## SET TASK:
Swap "screenshot" for "screen capture" in the stretch from the line containing "Viewport: 819px width, 529px" through the line containing "(x=1491, y=464)", and give back only those lines with nothing else altered.

## DATA TO PROCESS:
- - -
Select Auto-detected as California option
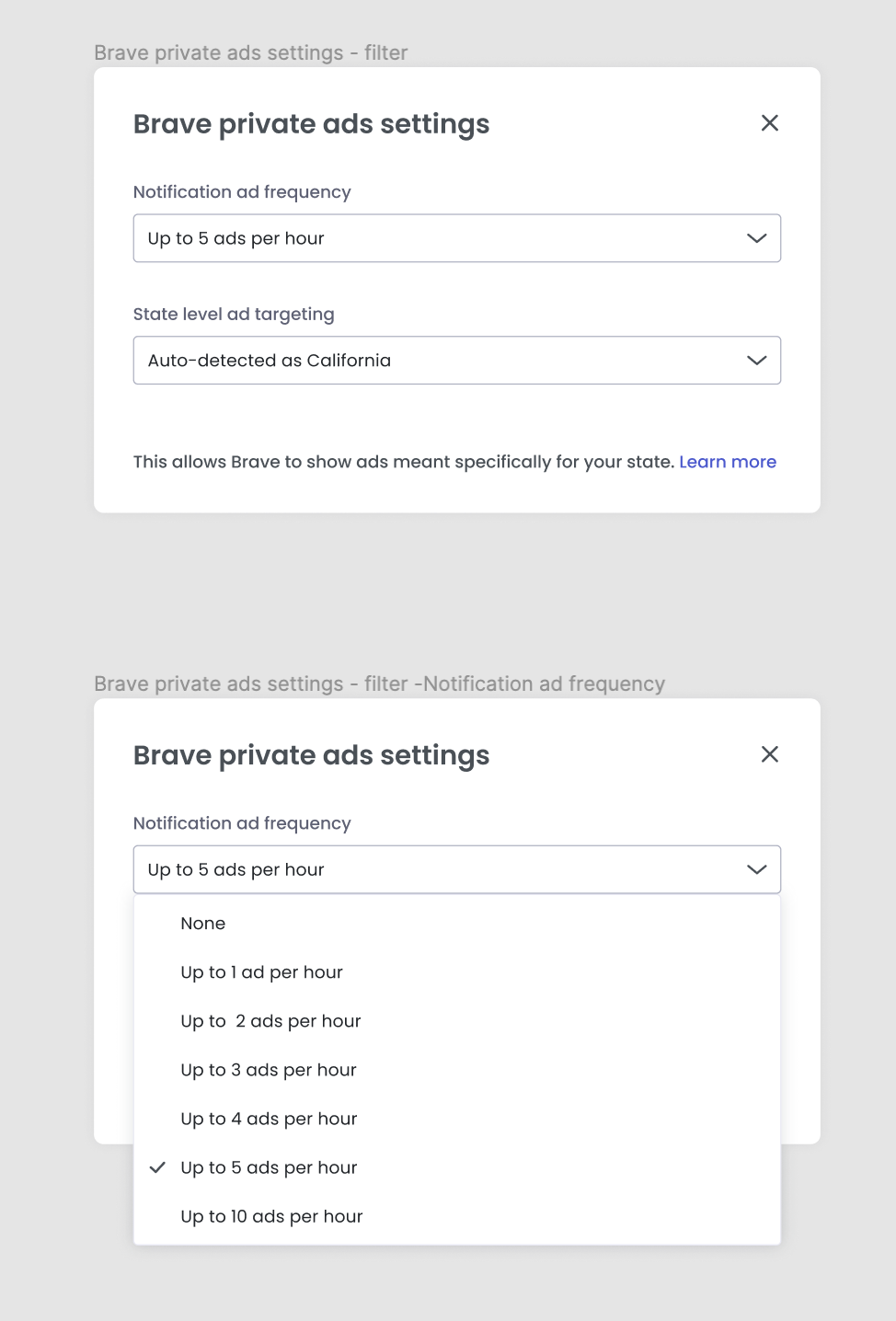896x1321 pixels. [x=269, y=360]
- - -
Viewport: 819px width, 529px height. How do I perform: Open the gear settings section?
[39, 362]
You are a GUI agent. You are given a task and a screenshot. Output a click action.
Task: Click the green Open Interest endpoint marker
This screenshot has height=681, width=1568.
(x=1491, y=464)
- - -
## TASK OUTPUT:
Viewport: 819px width, 529px height. How do I perform: Open the gear settings section?
[39, 362]
You are a GUI agent. You are given a task and a screen capture. Output a click action.
Task: Click the green Open Interest endpoint marker
This screen capture has height=681, width=1568.
(x=1491, y=464)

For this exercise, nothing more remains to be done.